I'm a striker fool.  I've got more than I'll ever need but it seems as though each one of my pot calls just loves that "one" striker over others.

I've got a copper pot from Dean "Redbeard" Mundhenke that I can run with a few but for some reason an ipe one piece from David Halloran is the only one that will truly make it sing. 

Get a bunch of different types and play around is the best advice I can give you.  Turkey calls are like women, they all like attention and to be handled in different ways.


----------



## Bubba_1122 (Feb 19, 2017)

That's good info, chefrific. 

Also wouldn't mind hearing folks preference (and reasons why) on style of striker (straight tip, flare tip, one piece, two piece, etc).


----------



## whitetailfreak (Feb 19, 2017)

I'm becoming quite fond of a Cohutta Black Locust peg made for me by Simon Bishop last Spring. It plays on any surface.


----------



## The Cohutta Strutter (Feb 19, 2017)

I'll throw in cedar into the type of woods to consider -Lights Out custom calls. X2 on the black locust- Steve Torman (West Augusta). Also, I have a striker sized blank of Surinam Ironwood that will be used for one...heard it makes a good one.


----------



## Toddmann (Feb 19, 2017)

It all depends on the call. When I make a call I try all my strikers that I have turned from different woods to see which one is best. I made a 3.5" copper/ash call a few weeks ago almost tore it apart then I tried a cedar striker I had turned and that striker saved that call . PurpleHeart is hard to beat and I like Dogwood as well. Good luck to you this season.


----------



## Bubba_1122 (Feb 19, 2017)

Appreciate all the thoughts. 

Gotta confess, jump shifted on the idea about just adding nothing more than strikers this year. After thinking about it for a while ordered a trumpet earlier today from Anthony Ellis. Looking forward to figuring out what to do with it. 

Still gonna add a couple of strikers to my stick stack.


----------



## phillip270 (Feb 19, 2017)

Lee chadwicks  canary wood. Love the way it sounds on glass calls.


----------



## Honolua (Feb 19, 2017)

Man, I have a ton! I take them all with me too. You never know just what is gonna make them holler back. Hard to beat Diamond wood, or Purple heart...I have a great Pecan one from Tony Reynolds that sounds great.


----------



## returntoarchery (Feb 20, 2017)

Another vote for Harold Fowler strikers. I have several.


----------



## ChainReactionGC (Feb 24, 2017)

My favorites For....

Glass...... Jatoba, rosewood, spectraply, Osage, black locust, hickory.

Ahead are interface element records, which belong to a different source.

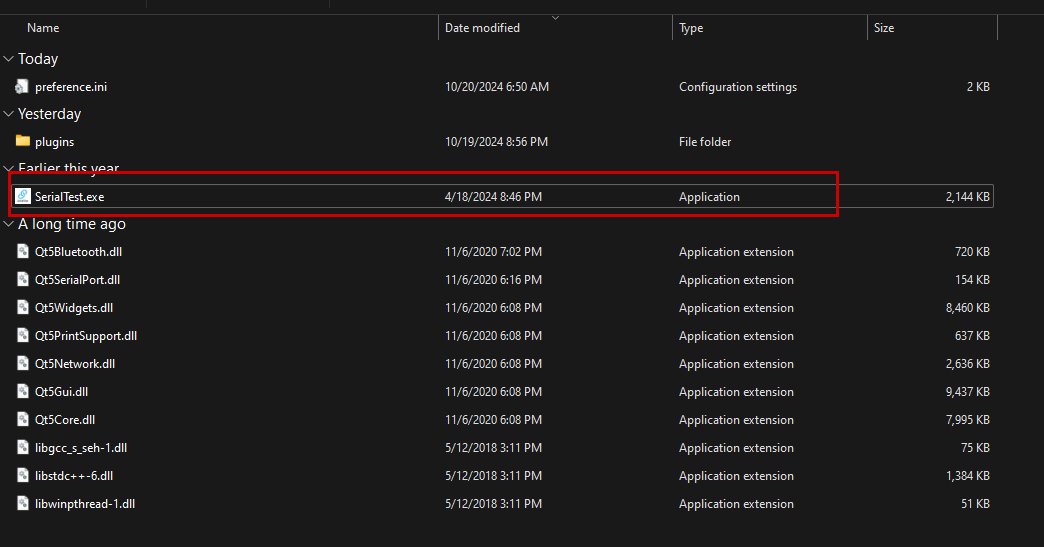Select the Qt5Gui.dll file name
This screenshot has height=547, width=1044.
[x=61, y=392]
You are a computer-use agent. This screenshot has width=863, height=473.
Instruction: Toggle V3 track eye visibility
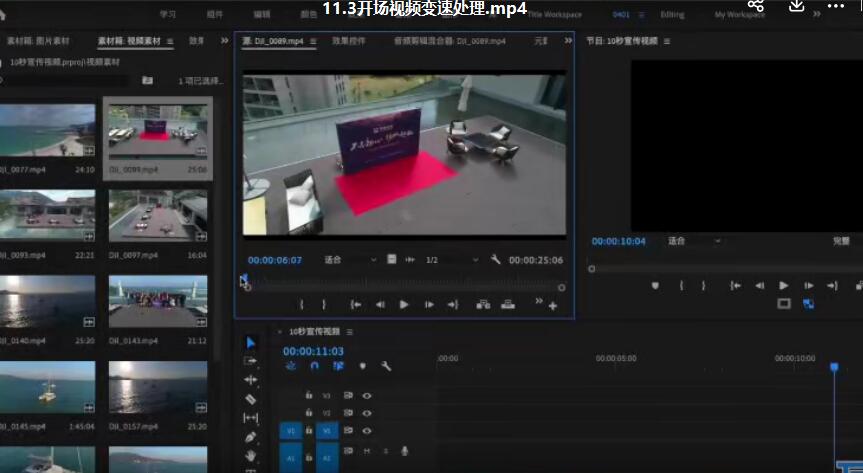pos(367,396)
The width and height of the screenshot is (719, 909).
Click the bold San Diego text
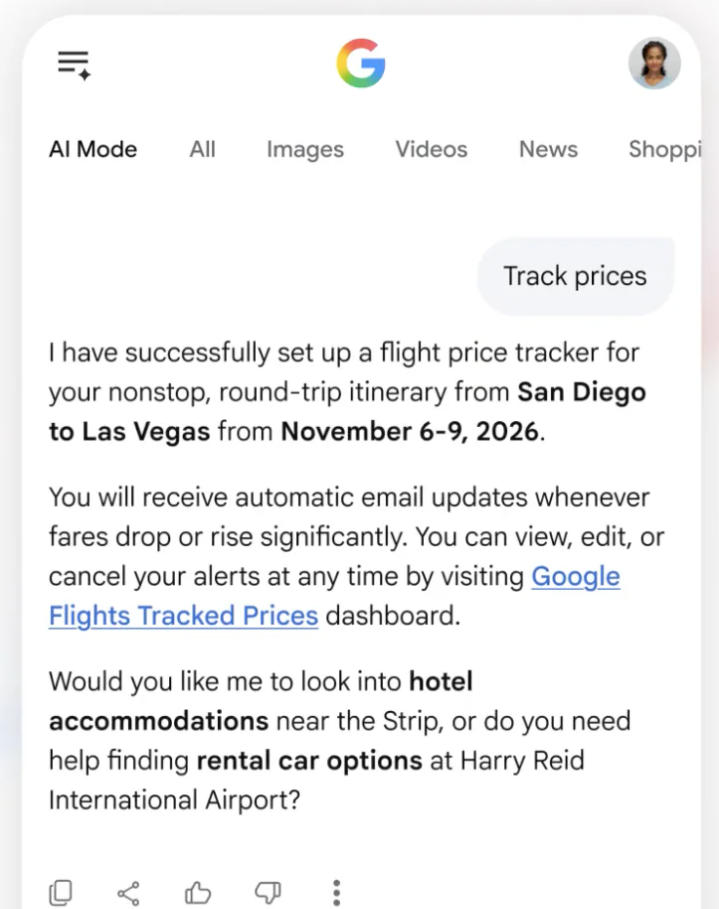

Slate..... Spectraply, purpleheart, black locust, hickory, walnut.

Copper...... Spectraply.

Anodized aluminum...... Spectraply, black locust, carbon


I will carry a dozen strikers (I make them so I have unlimited strikers available to me). I will have the same woods with flare tip, round tip, thin peg, thick(er) peg, etc.


----------



## Highland (Feb 27, 2017)

We had a hugh windstorm a couple years back and it blew down my persimmon tree. They used to make golf club heads out of it so I thought I would try and make a couple strikers out of it. Its hard as all get out. I did and it makes all of my own calls, as well as store bought ones sound great. Works well on glass,crystal and especially well on slate. My go to striker.


----------



## smoothie (Feb 28, 2017)

Water wrecker by pecker wrecker turkey calls


----------



## nrh0011 (Mar 3, 2017)

chefrific said:


> Look at strikers made by both Harold Fowler and Derrick Stuckey.
> 
> Harold has a website, but it's best to call him.  Great guy and very knowledgeable.
> Derrick sells his sticks on ebay under the name obsession custom calls.
> ...



The best turkey call analogy I have ever heard. Well done sir.


----------



## kmckinnie (Mar 3, 2017)

A lot of knowledge there.


----------



## 1eyefishing (Mar 3, 2017)

I guess I am a simple man. 
I love my two Woodhaven Strikers( about $70 apiece). I don't get to rub shoulders or converse with a lot of other turkey hunters, and I am 100% from the beginning self taught. I'd like to know how some of y'all think these store-bought strikers compare to the ones you love. I also use off the shelf calls.


----------



## Bubba_1122 (Mar 9, 2017)

Got three strikers by Harold Fowler. All 1 piece. They're all very sweet sounding on both my Pecker Wrecker slate and my Halloran Crystal Mistress. 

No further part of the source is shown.